→ **TEXTE FOURNI**
....
Les conquérants du cybermonde
La révolution que nous vivons dans le domaine de l’information est liée aux progrès extraordinaires qui ont été réalisés dans trois domaines de recherche : les microprocesseurs, la fibre optique et surtout le numérique qui contient de longues séries d’unités élémentaires, ou bits, dont chacun est égal à 0 ou à 1 (d’où le terme numérique). Ce codage est aujourd’hui couramment appliqué au texte et à l’image de synthèse (traitement de documents, jeux vidéo), à la voix (téléphone numérique) et à la musique (CD audio). La grande nouveauté réside cependant dans la création d’uri nouveau paramètre qui, sous de nombreux aspects, est en train de bouleverser notre mode de vie. Dorénavant, les images fixes peuvent être animées, c’est-à-dire qu’un même support dit multimédia peut contenir un mélange de textes, de musiques, de récits sonores, de photos et de séquences filmées. Pour la première fois, un utilisateur a la possibilité, sur simple pression d’un bouton, de « naviguer à sa guise » dans des œuvres éducatives culturelles ou simplement ludiques, qui regroupent un ensemble d’éléments de livre(s), de disque(s), de film(s).
Toutefois, contrairement aux médias traditionnels exploités de manière plutôt passive, cette nouvelle forme de lecture s’appuie sur des ordinateurs qui sont dotés d’un certain degré d’interactivité : les interventions de l’usager influent sur le déroulement du programme. Ce volet révolutionnaire de la communication a établi des relations d’un genre totalement différent où les individus, au lieu de se rencontrer physiquement, conversent et échangent des données par terminaux et réseaux interposés qui couvrent la planète entière. Cet ensemble d’échanges forme ce que Dominique Nora appelle le cybermonde. Le livre étonnant de la journaliste du Nouvel Observateur et ancienne correspondante permanente aux États-Unis de Libération et de L’Express nous décrit le développement extraordinaire de cette cybersociété dans un style simple qui met l’ouvrage à la portée du grand public.
....
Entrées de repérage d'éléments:

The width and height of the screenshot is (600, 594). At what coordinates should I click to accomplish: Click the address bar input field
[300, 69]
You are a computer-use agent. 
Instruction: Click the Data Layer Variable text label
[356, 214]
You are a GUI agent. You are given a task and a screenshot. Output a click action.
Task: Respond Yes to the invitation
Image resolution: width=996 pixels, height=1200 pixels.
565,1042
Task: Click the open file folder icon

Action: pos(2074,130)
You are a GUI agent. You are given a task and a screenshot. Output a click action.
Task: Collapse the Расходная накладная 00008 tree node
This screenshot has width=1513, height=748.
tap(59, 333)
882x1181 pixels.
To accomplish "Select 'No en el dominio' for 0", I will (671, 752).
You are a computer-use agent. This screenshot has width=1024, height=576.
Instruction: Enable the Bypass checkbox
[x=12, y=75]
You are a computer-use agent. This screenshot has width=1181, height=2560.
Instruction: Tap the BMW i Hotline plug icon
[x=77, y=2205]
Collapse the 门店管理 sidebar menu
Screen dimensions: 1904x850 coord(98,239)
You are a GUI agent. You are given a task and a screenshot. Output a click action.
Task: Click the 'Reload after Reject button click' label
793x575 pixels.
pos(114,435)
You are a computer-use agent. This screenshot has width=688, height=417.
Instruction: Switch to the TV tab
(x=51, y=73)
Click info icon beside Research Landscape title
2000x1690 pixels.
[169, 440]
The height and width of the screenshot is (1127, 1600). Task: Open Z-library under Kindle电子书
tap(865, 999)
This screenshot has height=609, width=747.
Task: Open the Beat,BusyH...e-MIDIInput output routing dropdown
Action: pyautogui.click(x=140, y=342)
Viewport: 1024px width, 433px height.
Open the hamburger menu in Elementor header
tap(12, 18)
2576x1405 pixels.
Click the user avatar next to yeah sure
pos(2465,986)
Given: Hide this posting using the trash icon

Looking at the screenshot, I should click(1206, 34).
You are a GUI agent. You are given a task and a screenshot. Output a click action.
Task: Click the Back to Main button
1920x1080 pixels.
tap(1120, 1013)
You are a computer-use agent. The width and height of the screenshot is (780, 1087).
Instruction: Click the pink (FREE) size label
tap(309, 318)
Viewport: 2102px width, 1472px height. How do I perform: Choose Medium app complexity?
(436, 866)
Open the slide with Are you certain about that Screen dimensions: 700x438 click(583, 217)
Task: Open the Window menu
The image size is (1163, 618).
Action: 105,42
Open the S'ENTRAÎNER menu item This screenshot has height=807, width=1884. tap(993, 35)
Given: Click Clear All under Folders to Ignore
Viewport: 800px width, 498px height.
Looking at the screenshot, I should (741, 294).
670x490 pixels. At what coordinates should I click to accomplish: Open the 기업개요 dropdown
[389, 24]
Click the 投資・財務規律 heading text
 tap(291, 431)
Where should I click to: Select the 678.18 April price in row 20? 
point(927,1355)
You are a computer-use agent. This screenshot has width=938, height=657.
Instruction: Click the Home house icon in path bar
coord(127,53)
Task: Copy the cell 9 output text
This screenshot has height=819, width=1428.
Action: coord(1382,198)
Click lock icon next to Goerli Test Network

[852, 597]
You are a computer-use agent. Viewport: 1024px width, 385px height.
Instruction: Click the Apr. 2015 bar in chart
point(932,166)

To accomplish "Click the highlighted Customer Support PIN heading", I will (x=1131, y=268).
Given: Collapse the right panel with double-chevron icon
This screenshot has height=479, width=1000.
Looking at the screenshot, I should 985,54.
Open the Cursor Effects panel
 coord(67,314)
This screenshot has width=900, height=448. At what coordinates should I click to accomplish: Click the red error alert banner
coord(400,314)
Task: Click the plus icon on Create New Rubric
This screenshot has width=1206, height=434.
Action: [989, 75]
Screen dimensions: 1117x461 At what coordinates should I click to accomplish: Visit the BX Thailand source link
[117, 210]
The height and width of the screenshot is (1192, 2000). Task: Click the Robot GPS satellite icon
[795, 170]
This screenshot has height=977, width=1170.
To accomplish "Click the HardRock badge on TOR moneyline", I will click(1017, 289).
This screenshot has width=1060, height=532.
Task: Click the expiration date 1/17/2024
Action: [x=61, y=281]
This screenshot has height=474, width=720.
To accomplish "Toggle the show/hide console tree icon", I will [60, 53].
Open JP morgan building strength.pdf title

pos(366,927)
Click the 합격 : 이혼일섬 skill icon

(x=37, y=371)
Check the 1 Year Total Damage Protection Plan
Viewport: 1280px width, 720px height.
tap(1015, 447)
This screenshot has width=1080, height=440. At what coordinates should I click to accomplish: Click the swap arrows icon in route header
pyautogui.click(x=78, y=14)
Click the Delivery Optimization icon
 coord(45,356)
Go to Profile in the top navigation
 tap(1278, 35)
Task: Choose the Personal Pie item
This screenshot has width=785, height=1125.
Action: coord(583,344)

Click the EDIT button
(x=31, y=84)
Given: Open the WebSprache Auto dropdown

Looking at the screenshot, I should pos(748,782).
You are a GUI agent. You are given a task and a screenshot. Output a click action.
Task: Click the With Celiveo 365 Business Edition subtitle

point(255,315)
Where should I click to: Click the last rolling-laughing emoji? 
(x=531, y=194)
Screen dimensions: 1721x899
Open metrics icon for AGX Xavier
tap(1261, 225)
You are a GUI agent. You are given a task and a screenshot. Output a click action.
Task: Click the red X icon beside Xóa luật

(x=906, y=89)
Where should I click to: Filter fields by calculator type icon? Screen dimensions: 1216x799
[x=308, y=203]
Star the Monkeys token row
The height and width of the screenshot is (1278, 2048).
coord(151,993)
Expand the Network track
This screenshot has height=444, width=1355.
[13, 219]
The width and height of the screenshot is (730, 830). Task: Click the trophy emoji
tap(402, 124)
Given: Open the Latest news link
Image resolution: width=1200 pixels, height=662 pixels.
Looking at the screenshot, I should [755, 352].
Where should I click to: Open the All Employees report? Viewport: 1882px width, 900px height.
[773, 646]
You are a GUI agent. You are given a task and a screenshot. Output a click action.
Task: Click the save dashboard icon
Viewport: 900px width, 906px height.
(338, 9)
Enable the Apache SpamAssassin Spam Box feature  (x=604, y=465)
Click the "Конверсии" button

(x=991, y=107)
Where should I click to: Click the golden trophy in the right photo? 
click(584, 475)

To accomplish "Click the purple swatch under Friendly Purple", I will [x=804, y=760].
....
→ **CONSIGNE DONNÉE 1**
Citez les trois domaines de recherche auxquels le texte sur les conquérants du cybermonde attribue la révolution de l'information.
→ **CONSIGNE DONNÉE 2**
Convertissez en liste JSON de chaînes, à raison d'une chaîne par ligne et sans les lignes vides, le passage des entrées qui commence à la ligne contenant « Click the 投資・財務規律 heading text » et se poursuit jusqu'à la ligne contenant « point(932,166) », ces deux lignes comprises.
Le texte et les entrées n'ont aucun lien entre eux.

→ **RÉPONSE RÉDIGÉE 1**
Les microprocesseurs, la fibre optique et le numérique.

→ **RÉPONSE RÉDIGÉE 2**
[
  "Click the 投資・財務規律 heading text",
  " tap(291, 431)",
  "Where should I click to: Select the 678.18 April price in row 20? ",
  "point(927,1355)",
  "You are a computer-use agent. This screenshot has width=938, height=657.",
  "Instruction: Click the Home house icon in path bar",
  "coord(127,53)",
  "Task: Copy the cell 9 output text",
  "This screenshot has height=819, width=1428.",
  "Action: coord(1382,198)",
  "Click lock icon next to Goerli Test Network",
  "[852, 597]",
  "You are a computer-use agent. Viewport: 1024px width, 385px height.",
  "Instruction: Click the Apr. 2015 bar in chart",
  "point(932,166)"
]